**Kutipan Teks**
• • • • • • •

Jalan Tengah atas Polemik Upah
Penetapan upah minimum 2021 menuai polemik di tengah situasi usaha yang terdampak pandemi Covid-19. Pemerintah dinilai bisa mengambil jalan tengah di antara silang pendapat.
JAKARTA, KOMPAS — Penetapan upah minimum 2021 menjadi polemik di tengah situasi usaha yang terdampak pandemi Covid-19. Pemerintah dinilai dapat mengambil jalan tengah di antara silang pendapat untuk tetap menaikkan upah minimum dengan persentase wajar. Sebab, daya beli pekerja mesti dipertahankan untuk menjaga pertumbuhan ekonomi.
Dialog Dewan Pengupahan Se-Indonesia tentang Hasil Peninjauan Komponen dan Jenis Kebutuhan Hidup Layak (KHL) Tahun 2020 pada 15-17 Oktober 2020 menghasilkan rumusan rekomendasi yang berbeda antara perwakilan Asosiasi Pengusaha Indonesia (Apindo) serta perwakilan serikat pekerja dan buruh.

• • • • • • •

**Materi yang Ditampilkan**
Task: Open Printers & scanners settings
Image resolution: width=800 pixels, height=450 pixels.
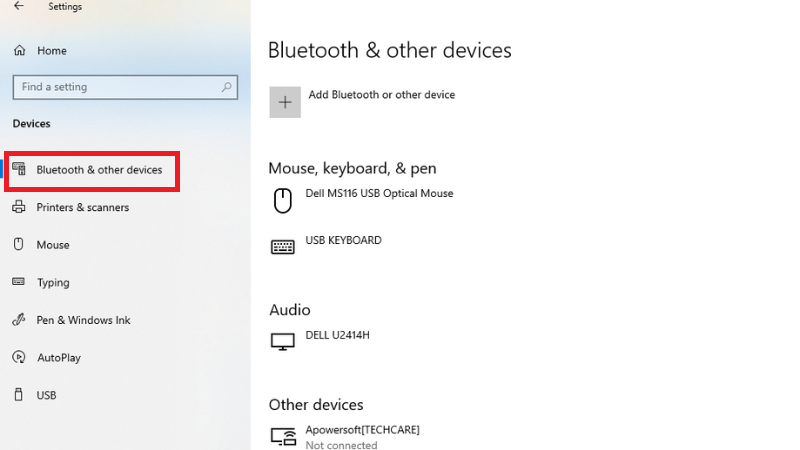Action: pyautogui.click(x=83, y=207)
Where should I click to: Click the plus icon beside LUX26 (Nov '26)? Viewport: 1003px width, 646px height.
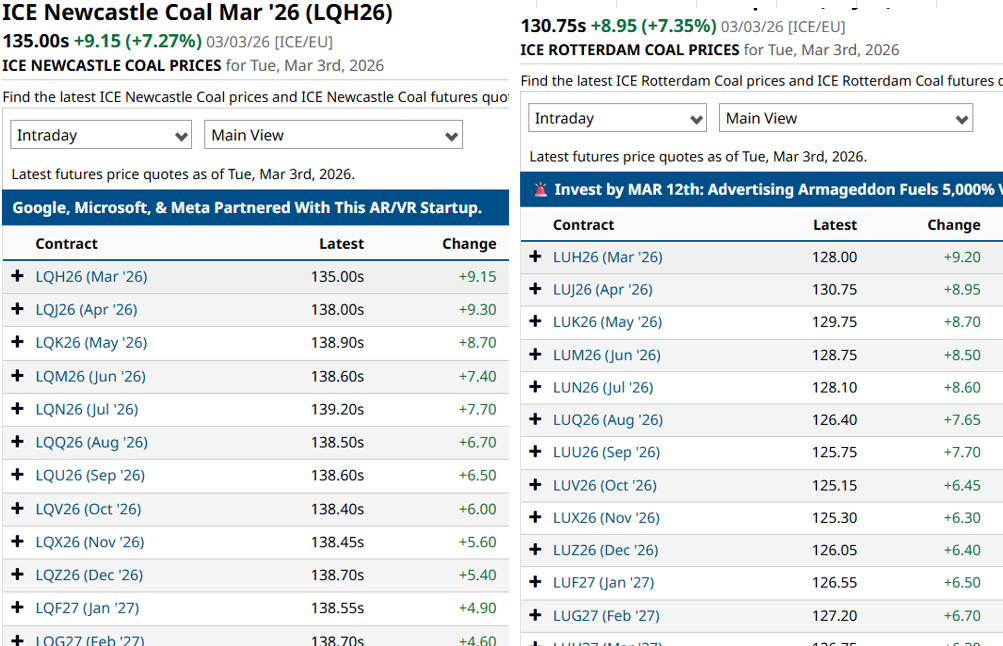coord(536,518)
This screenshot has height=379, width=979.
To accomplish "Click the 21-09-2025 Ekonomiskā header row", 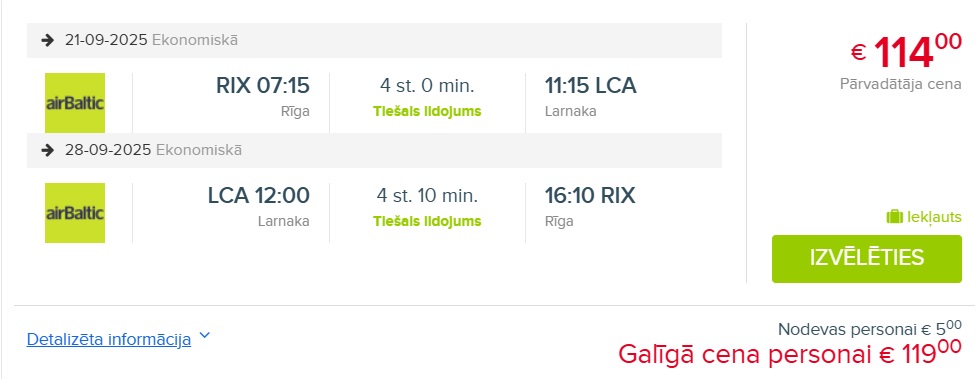I will (x=374, y=41).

• • • • • • •

**Coba Kerjakan**
Jawab pertanyaan berikut berdasarkan kutipan tentang polemik upah minimum 2021.
(a) Mengapa daya beli pekerja mesti dipertahankan?
(b) Pada tanggal berapa dialog Dewan Pengupahan Se-Indonesia diadakan?
(c) Rumusan rekomendasi siapa saja yang berbeda dalam dialog itu?

**Jawaban Latihan**
(a) Untuk menjaga pertumbuhan ekonomi.
(b) Pada 15-17 Oktober 2020.
(c) Rumusan rekomendasi perwakilan Asosiasi Pengusaha Indonesia (Apindo) serta perwakilan serikat pekerja dan buruh.